Et cela autant de fois qu’il faut et que le temps le permet. Car la promise du paysan c’est le temps. Et elle lui mène la vie dure. C’est une spécialiste des câlins encourageants et des promesses non tenues. C’est lui, le temps, qui le fait sourire ou pleurer, qu’il scrute avec angoisse, qu’il attend avec avidité, C’est lui qui commande presque toutes ses actions, soit pour lui dire de ne pas faire, soit pour lui dire qu’il peut y aller. C’est lui qui le stresse parce qu’il faut aller vite, se dépêcher. Double stress quand justement pour aller vite il fait une bêtise qui le retarde inexorablement. Mais aussi grand sentiment de joie et d’apaisement quand la pluie arrive au bon moment avec la lenteur qu’il faut, la quantité qui va bien. Plaisir irremplaçable aussi de voir que ce que l’on a semé pousse bien en ligne sans manques et sans trop de salissement
Mais c’est rare, l’habituel est plutôt fait de petite attente, de petite joie et de petite peine. Car chaque région a son temps à elle. Et il n’est ni possible, ni souhaitable de vouloir arrêter le vent d’autan sur le Tarn ou la tramontane sur l’Aude. D’ailleurs les adages ne manquent pas pour essayer de se rassurer sur les prévisions. Je n’en site qu’un qui concerne le ciel et marche assez souvent : « Rouge le soir bisoir, rouge le matin pluie en chemin ». Pour ceux qui auraient un doute : bisoir veut dire vent pour la rime.

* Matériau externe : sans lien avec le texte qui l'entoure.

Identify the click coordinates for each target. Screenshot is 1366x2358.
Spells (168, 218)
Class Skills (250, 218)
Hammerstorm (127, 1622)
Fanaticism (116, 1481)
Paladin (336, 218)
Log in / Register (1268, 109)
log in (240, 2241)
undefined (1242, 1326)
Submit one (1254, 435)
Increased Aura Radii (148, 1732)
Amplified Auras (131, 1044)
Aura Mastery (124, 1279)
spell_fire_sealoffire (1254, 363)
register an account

Et ainsi, chaque action agricole n’est possible qu’avec le temps qui va bien. Mais attention le temps ce n’est pas que la pluie, c’est aussi le vent, la grêle, le soleil, la tempête, la neige, le gel, le brouillard, le givre. Le gel justement permet parfois de préparer la terre sans que ça colle trop. Evidement c’est souvent la nuit qu’il gèle le plus fort et se lever à 3h pour travailler jusqu’à 8h fait partie des pratiques agricoles.

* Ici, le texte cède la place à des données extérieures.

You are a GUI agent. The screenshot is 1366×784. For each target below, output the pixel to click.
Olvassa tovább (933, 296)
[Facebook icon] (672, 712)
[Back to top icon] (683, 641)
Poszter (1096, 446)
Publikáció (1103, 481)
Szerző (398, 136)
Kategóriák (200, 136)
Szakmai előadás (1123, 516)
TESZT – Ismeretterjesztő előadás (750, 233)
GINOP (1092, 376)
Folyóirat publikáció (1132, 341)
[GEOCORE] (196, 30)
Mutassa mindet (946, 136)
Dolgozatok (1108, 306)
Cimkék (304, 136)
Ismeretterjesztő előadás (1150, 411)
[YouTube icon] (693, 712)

Je me souviens à mes débuts d’avoir amené un soir le tracteur avec le semoir dans le champ à semer, pour revenir en pleine nuit avec un bon -5°. Certes le sol était gelé mais le problème c’était que la terre qui était autour des roues du semoir avait aussi gelée et donc que les roues étaient bloquées. J’ai donc passé une demi-heure à taper sur des blocs avec un pied de biche, les mains je te dis pas, car évidement je n’avais pas de gants. En plus la nuit on n’y voit rien ce qui fait que je me suis perdu dans le champs ne sachant pas si j’étais déjà passé là ou pas. J’ai un peu insisté, mais au bout de deux heures je suis rentré en étant sûr d’avoir fait du mauvais boulot.

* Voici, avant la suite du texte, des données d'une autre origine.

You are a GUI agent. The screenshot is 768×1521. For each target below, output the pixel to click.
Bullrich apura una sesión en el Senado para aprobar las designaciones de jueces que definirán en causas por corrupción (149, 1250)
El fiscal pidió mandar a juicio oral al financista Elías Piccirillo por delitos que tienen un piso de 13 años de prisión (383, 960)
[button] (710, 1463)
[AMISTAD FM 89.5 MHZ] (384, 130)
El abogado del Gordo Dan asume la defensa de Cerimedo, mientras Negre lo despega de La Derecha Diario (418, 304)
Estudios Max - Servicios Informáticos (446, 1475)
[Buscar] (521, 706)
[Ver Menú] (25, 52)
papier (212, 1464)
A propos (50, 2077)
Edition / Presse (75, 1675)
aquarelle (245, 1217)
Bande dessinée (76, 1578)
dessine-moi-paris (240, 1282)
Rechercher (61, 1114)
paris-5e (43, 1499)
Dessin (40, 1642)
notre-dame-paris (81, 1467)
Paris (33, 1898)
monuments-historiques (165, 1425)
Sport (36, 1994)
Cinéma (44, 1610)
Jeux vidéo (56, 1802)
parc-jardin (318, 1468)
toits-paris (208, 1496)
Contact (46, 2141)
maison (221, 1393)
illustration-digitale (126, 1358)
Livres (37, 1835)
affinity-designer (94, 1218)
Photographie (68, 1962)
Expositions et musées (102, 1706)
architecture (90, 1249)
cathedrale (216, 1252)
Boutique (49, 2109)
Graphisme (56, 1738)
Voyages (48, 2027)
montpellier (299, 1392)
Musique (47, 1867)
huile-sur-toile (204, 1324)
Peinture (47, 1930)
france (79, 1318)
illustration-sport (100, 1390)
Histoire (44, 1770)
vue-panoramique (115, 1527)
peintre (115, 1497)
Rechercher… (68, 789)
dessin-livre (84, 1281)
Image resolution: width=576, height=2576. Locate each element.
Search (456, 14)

L’apprentissage du métier de paysan se fait comme ça, mauvais coups après mauvais résultats. A l’école on peut toujours vous dire : attention aux sols gelés, les outils peuvent l’être aussi. Tant que vous ne l’avez pas expérimenté c’est lettre morte. C’est pour ça que naître dans une famille de paysans est un atout considérable pour la connaissance du métier. Car c’est la seule manière de voir en direct les pièges et ennuis des machines, des animaux et des produits.
Dans la suite des bienfaits du gel, on a les engins à chenilles qui restent collés sur toute leur longueur et vous avez beau envoyer votre centaine de chevaux ça ne bouge pas d’un mm. La solution est alors de chauffer au chalumeau pendant un certain temps. Ceci dit la encore meilleure solution c’est de se trouver une occupation à l’intérieur et d’attendre le dégel.
En fait de dégel il est à noter, dans nos régions, qu’il y a de moins en moins de jours de gelées. Cela fait plusieurs années qu’il n’a pas fait deux ou trois jours de suite sans que la température remonte au-dessus de zéro. Les années de forte baisse des températures sont plutôt loin dans le passé.
Vous le savez le froid a la vertu de faire éclater les mottes de terre. Mais paradoxalement les fortes sécheresses ont le même pouvoir. Cette année par exemple la sécheresse a décompacté les sols mieux qu’un outil. Le travail de la sécheresse d’été est-il en train de remplacer le gel d’hiver, bonne question.